### ASSIGNMENT:
All lines from the one with "Where should I click to: Open" through the last line of the data below should be copied exactly; please add nothing.

### RECORD EXCERPTS:

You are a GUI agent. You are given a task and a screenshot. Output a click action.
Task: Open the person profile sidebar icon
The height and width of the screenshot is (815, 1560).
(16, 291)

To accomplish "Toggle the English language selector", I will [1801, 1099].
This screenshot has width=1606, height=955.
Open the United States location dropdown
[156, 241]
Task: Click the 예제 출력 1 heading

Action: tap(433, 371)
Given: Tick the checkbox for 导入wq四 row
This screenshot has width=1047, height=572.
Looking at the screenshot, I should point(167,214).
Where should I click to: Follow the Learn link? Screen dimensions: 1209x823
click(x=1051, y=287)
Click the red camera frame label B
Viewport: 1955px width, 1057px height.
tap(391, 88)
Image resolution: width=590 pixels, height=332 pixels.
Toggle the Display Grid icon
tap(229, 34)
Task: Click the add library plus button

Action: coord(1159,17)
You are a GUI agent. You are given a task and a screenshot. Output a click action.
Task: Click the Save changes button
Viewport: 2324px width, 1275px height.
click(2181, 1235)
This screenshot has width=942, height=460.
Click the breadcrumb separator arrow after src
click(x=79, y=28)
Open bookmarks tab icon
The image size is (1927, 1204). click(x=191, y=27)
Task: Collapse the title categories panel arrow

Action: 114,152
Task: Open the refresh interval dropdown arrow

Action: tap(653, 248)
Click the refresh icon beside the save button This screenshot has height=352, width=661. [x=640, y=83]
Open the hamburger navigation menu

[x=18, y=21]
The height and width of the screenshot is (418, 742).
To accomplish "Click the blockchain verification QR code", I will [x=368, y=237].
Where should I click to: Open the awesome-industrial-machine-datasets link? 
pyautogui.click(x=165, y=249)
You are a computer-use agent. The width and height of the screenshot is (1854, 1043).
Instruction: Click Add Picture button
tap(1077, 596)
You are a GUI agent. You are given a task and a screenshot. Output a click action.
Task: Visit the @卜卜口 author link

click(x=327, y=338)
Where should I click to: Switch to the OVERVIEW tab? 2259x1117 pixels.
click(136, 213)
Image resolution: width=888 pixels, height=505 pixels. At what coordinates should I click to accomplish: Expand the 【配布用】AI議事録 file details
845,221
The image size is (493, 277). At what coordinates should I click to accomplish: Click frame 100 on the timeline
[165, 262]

### RESPONSE BELOW:
Where should I click to: Open the awesome-industrial-machine-datasets link? 
pyautogui.click(x=165, y=249)
You are a computer-use agent. The width and height of the screenshot is (1854, 1043).
Instruction: Click Add Picture button
tap(1077, 596)
You are a GUI agent. You are given a task and a screenshot. Output a click action.
Task: Visit the @卜卜口 author link

click(x=327, y=338)
Where should I click to: Switch to the OVERVIEW tab? 2259x1117 pixels.
click(136, 213)
Image resolution: width=888 pixels, height=505 pixels. At what coordinates should I click to accomplish: Expand the 【配布用】AI議事録 file details
845,221
The image size is (493, 277). At what coordinates should I click to accomplish: Click frame 100 on the timeline
[165, 262]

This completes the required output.